ChatterBox for ComfyUI: Text-to-Speech, Voice Cloning & Conversion

June 6, 2025
ComfyUI
ChatterBox for ComfyUI: Text-to-Speech, Voice Cloning & Conversion
Discover how to use ChatterBox in ComfyUI to unlock powerful voice features — including text-to-speech (TTS), voice cloning, and voice conversion. Learn more!

1. Introduction to ChatterBox in ComfyUI

ChatterBox is an innovative custom node extension for ComfyUI that enhances the user experience by integrating Text-To-Speech (TTS) and Voice Conversion (VC) capabilities.

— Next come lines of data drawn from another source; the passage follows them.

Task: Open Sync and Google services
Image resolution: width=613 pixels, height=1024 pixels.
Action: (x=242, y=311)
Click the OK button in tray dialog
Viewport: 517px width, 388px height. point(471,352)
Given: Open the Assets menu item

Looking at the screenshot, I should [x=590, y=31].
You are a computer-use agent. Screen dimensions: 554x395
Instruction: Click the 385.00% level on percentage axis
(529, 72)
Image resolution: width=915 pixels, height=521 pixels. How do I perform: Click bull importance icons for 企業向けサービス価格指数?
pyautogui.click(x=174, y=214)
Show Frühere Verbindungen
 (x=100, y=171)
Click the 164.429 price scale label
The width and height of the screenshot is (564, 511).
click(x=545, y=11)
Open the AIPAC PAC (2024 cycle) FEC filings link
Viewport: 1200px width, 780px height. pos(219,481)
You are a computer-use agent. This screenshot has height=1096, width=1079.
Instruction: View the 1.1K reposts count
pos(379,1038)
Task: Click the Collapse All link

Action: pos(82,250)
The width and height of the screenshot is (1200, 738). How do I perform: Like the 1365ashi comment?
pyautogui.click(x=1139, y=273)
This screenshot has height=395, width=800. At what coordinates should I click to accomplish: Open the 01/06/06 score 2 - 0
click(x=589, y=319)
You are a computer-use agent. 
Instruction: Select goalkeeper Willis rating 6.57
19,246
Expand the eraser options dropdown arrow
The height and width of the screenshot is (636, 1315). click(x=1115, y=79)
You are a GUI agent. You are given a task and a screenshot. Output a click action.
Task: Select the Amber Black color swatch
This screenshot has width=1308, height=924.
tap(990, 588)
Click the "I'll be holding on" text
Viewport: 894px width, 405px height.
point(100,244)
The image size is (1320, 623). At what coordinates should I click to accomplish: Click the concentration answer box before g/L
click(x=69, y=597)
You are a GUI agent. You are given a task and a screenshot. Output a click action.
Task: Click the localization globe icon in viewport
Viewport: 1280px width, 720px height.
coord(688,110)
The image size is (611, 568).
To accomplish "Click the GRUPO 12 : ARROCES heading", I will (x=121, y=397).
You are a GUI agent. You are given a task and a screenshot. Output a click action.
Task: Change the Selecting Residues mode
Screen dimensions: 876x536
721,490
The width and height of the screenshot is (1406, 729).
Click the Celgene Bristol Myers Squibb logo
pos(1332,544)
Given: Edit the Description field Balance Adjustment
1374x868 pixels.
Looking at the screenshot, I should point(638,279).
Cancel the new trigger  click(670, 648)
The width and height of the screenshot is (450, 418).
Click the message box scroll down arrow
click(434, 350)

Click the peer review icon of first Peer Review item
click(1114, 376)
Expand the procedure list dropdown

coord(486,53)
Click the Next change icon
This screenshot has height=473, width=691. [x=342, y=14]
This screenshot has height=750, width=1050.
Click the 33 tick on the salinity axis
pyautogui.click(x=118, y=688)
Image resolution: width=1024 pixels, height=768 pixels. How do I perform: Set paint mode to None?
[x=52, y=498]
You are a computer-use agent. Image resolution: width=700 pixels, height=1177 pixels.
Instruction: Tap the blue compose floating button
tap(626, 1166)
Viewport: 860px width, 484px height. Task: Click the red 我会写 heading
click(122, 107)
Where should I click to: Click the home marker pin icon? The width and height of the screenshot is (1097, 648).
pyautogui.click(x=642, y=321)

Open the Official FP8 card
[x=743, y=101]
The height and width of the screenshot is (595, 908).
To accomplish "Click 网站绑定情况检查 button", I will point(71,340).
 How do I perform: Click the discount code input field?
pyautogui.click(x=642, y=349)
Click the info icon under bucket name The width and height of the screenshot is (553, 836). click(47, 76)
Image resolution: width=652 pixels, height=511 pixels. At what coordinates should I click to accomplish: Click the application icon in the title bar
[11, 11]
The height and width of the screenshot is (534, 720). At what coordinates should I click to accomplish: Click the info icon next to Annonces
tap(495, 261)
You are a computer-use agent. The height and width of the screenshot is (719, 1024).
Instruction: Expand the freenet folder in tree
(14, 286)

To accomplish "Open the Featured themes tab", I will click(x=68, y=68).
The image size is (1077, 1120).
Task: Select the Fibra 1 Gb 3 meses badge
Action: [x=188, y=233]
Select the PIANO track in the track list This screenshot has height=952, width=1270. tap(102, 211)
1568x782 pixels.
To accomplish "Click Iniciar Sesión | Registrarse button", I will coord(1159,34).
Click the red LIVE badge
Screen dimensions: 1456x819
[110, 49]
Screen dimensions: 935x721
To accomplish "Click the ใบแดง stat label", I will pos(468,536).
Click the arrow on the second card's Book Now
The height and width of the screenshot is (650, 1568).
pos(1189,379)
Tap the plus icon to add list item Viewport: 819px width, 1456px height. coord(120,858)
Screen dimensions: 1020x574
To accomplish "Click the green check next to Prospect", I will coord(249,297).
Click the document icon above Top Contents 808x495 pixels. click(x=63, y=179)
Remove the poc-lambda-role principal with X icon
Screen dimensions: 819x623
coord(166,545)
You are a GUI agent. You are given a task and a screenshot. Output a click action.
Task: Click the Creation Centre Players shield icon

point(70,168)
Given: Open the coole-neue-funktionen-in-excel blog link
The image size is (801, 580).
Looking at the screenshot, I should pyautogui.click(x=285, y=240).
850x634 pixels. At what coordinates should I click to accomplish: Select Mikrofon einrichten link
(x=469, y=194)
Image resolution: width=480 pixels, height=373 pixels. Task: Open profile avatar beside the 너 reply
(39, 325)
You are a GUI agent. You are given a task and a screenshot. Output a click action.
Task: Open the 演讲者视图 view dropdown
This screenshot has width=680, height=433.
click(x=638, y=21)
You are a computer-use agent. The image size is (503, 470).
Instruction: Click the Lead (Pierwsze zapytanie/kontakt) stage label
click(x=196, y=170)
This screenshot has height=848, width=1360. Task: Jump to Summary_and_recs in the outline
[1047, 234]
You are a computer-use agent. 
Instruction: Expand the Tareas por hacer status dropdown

Utilizing the powerful Chatterbox library, this extension allows users to generate realistic speech from text and convert voices with remarkable accuracy.

If you haven’t installed ComfyUI yet, check out our detailed guide below on how to set it up locally:

👉 How to Install ComfyUI Locally on Windows?

One of ChatterBox’s most impressive features is its ability to create custom voices through voice cloning, making it a powerful tool for developers, content creators, and anyone working with voice synthesis. However, there are a few limitations to keep in mind: speech generation is currently capped at 40 seconds, and the model performs best in English only.

In this blog post, we’ll walk you through how to set up ChatterBox in ComfyUI, explore its key features, and help you understand both its capabilities and current limitations.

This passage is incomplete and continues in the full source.